Three subtypes of test sets:
“non-blind” test set: In most research papers, we often divide the labeled data set into training and test tests. In this case, the test case is not blind since you know the groundtruth labels for all test examples. Therefore, the person who trains the model (the “trainer”) can evaluate and report the test error him/herself. However, this also means that in theory s/he can “cheat” on this kind of test set, or only report the model that does best on this test set, which we will see later is an instance of overfitting.
“semi-blind” test set: A slightly better test set is a semi-blind one, where the test set contains unlabeled examples (i.e., only \(\vecx\) but no corresponding \(y\)), so it is much harder (but still possible) to cheat. The trainer needs to submit to the grader the predicted labels of the test examples. Our homework assignments mostly use semi-blind test sets.
“blind” test set: The best test set is truly blind, in the sense that the trainer does not even have access to the test examples, not to mention the labels. In this case, the trainer needs to submit the model itself (rather than the test predictions) to the grader, who runs it on a hidden test set. Some online competitions like SQuAD question answering use blind test sets.
Dev set and dev error: To simulate a real test set (which we can not predict), a standard practice is to held out a small portion (say, 5-10%) of the training set as the “development set”, or “dev set” for short. We do not train on this dev set, but rather use it to monitor the model’s performance on unseen data during the training process (using the “dev error”), and to prevent the phenomenon of “overfitting” which we will discuss next.
As mentioned above, ultimately we care about the test error, not the training error. As training progresses (e.g., over more and more training data, or using larger and larger models), we will see the training error keeps decreasing. However, the test error (e.g., simulated by the dev error) first decreases but then after a certain point, starts to increase.
This phenomenon is called “overfitting” which means the model is starting to memorize the idiosyncracies (such as outliers or noise) of the training set, rather than learning something fundamental about the prediction task. Overfitting is the single most common pitfall in machine learning.
Overfitting occurs not only due to overtraining, but also due to excessive model capacity. For example, in this curve fitting example, if data has some noise, and if you use a very high degree polynomial to fit the data, it will fit very well (in the extreme case, with zero training error). But this high-degree polynomial is definitely unlikely to capture the real distribution behind the training data, and is unlikely to generalize well.

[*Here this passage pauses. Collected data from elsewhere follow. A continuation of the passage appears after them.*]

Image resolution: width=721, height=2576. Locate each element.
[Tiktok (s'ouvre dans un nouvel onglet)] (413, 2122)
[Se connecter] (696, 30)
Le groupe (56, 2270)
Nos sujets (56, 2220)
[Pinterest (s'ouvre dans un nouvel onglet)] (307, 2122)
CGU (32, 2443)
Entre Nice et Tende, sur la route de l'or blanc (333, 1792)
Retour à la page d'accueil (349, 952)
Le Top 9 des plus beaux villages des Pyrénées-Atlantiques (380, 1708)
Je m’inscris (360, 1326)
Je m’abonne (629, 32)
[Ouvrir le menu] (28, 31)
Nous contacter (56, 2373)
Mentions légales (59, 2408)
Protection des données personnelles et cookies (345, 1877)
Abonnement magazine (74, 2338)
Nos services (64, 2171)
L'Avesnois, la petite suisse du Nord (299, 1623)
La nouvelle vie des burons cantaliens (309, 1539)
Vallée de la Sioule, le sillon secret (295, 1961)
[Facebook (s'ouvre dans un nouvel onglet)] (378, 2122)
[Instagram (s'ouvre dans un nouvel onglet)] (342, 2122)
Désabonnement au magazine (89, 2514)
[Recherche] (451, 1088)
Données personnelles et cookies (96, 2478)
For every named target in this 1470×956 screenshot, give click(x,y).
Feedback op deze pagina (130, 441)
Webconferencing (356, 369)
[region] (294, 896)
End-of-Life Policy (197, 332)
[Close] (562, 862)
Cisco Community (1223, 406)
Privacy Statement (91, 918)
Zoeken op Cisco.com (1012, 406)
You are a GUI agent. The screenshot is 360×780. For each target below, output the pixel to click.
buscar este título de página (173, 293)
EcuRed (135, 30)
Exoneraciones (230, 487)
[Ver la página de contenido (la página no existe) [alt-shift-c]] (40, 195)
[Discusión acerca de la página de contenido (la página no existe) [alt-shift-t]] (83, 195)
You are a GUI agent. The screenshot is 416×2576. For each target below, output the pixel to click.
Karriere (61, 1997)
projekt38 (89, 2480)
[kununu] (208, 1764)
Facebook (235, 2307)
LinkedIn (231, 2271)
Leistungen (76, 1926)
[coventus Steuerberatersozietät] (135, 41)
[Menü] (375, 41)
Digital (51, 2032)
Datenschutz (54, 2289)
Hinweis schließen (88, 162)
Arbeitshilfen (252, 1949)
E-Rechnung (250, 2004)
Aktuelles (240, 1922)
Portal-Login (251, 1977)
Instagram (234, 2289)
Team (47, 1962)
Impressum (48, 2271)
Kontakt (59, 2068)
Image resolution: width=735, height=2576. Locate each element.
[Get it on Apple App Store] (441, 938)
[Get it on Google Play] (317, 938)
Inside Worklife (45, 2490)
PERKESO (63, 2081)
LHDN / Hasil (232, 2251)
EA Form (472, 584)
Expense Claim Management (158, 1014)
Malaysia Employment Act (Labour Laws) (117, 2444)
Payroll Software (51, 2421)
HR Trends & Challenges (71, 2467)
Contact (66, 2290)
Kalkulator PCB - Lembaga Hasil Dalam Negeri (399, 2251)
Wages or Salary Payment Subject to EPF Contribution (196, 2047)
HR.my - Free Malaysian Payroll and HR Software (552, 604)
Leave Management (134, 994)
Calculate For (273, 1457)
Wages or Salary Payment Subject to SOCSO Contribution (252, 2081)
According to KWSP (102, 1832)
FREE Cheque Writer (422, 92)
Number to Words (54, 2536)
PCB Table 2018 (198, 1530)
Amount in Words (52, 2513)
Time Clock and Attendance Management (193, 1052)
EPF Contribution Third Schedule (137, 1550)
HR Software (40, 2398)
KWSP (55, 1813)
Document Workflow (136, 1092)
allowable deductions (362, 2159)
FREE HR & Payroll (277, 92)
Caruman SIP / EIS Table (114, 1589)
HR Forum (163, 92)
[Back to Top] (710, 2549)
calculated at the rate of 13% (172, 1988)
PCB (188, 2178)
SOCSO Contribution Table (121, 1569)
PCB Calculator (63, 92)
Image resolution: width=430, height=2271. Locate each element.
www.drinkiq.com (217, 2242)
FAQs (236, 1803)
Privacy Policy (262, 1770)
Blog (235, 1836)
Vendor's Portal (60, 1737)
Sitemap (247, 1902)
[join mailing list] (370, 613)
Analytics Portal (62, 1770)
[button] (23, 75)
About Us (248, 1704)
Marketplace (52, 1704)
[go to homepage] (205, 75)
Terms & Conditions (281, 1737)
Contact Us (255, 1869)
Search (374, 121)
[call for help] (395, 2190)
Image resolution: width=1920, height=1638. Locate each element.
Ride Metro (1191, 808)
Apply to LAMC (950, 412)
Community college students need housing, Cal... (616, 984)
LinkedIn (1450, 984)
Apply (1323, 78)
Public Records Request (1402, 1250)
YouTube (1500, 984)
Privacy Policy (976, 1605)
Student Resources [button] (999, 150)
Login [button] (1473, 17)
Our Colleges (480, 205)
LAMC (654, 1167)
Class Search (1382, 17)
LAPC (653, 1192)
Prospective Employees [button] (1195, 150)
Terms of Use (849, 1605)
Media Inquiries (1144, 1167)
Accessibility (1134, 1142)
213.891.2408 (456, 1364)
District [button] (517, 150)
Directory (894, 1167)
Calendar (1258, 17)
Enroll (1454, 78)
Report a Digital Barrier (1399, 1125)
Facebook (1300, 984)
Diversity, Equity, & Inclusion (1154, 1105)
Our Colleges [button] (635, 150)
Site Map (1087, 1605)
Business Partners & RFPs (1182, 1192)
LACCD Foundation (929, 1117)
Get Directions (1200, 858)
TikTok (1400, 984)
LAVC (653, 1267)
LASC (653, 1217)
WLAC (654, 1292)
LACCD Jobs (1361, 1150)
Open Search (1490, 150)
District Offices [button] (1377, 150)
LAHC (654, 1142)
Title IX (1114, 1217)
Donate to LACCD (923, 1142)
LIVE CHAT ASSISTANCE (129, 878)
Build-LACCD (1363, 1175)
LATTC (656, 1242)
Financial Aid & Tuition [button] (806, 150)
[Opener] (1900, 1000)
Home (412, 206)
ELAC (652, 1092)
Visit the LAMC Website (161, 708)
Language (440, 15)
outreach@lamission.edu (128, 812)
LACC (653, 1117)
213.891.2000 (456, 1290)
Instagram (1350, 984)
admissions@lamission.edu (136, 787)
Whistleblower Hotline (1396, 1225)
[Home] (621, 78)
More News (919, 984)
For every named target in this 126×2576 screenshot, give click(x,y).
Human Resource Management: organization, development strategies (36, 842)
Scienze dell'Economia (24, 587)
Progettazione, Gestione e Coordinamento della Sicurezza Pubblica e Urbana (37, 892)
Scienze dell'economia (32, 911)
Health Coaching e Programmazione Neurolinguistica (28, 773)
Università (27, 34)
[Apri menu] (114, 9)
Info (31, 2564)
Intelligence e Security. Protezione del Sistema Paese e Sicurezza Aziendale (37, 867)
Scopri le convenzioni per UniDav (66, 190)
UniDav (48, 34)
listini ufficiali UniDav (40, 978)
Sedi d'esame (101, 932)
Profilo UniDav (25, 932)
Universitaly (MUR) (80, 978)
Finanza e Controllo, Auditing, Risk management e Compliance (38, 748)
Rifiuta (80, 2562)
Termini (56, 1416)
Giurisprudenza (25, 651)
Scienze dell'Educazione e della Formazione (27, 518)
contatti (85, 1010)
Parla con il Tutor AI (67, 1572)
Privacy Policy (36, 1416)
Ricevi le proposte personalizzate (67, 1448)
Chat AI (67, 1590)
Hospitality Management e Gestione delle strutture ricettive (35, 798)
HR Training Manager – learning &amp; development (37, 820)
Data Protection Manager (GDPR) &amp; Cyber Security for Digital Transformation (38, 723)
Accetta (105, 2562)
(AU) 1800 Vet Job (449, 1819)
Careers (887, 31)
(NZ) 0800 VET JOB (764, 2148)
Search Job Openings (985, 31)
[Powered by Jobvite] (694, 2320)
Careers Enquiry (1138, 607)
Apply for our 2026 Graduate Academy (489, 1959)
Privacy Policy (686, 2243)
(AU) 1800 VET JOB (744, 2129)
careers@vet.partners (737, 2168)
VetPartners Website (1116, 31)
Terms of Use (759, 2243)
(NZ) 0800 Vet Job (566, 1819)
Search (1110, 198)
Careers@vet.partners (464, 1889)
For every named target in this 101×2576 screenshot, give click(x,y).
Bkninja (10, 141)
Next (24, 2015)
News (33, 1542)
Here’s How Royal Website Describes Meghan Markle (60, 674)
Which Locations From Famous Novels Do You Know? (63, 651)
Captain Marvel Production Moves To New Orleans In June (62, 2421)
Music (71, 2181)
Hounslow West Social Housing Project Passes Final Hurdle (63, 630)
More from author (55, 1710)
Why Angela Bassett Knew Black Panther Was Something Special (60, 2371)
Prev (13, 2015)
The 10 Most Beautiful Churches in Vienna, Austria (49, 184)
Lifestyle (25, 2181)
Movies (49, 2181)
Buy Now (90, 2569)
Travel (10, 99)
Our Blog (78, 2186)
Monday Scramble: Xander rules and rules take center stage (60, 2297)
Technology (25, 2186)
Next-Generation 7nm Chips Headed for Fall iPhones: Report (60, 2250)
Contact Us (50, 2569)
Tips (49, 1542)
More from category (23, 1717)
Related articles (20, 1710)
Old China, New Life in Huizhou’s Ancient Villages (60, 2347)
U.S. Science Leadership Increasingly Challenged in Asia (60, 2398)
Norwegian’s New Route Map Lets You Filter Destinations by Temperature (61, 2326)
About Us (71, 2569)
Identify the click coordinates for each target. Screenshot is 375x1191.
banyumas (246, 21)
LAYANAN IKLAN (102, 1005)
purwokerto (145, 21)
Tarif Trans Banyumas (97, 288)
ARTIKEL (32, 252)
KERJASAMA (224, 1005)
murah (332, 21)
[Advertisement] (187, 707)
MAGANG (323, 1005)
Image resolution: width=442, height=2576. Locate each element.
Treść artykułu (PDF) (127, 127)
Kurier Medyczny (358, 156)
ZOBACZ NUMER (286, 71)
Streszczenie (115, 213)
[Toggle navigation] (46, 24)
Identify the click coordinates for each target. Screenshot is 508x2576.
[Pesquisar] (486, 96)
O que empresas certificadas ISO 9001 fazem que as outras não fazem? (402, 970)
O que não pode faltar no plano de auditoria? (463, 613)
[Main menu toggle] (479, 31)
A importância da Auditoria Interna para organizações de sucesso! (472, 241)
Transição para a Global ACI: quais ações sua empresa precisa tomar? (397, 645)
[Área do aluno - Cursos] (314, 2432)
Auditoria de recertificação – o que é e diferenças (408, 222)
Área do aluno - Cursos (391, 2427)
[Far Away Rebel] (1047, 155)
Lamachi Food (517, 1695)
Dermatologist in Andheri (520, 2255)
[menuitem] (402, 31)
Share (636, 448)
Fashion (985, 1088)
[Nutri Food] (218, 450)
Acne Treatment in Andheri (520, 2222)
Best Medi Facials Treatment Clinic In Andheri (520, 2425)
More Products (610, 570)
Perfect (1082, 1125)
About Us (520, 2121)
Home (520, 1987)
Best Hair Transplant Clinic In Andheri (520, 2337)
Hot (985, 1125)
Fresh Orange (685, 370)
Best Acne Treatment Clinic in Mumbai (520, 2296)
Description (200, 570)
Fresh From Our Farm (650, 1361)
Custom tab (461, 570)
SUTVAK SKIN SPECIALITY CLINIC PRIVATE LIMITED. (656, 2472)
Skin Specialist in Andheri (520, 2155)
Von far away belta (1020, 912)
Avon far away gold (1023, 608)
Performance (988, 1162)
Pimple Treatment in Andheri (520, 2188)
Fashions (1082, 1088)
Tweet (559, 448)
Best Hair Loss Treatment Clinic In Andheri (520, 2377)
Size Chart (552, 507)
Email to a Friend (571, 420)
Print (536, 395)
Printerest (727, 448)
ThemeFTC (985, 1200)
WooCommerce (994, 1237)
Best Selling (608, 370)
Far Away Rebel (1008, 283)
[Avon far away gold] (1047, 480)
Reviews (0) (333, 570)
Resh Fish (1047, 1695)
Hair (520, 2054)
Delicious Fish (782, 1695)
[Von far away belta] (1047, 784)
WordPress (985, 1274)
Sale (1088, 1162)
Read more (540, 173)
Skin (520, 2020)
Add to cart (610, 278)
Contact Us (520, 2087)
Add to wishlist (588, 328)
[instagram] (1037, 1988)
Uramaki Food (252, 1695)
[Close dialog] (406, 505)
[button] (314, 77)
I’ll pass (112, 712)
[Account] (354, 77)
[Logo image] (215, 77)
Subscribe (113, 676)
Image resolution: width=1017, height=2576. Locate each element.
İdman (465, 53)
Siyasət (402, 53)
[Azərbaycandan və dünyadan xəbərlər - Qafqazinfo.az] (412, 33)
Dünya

On the opposite end, if the model capacity is too small or training is insufficient (e.g., too few iterations), we will see “underfitting”. But generally speaking, this problem is not as severe as overfitting.
There are three common ways to prevent overfitting:
While it is common to set out a small portion of the training data as dev set, one might wonder what if that portion is not very representative of the whole set. It would certainly be better to try every portion as a dev set, so this is what is known as “leave-one-out cross-validation”. We divide the data into, say, \(N=10\) subsets, and train on the first 9 subsets and test on the last subset, and then train on subsets 1,2,…,8 and 10 and test on subset 9, and so on. In other words, we always leave out one subset and train on the remaining \(N-1\) subsets. As \(N\) increases, this cross-validation error is the best approximation of the generalization error based on the data we have (assuming the training and test data sets follow the same distribution).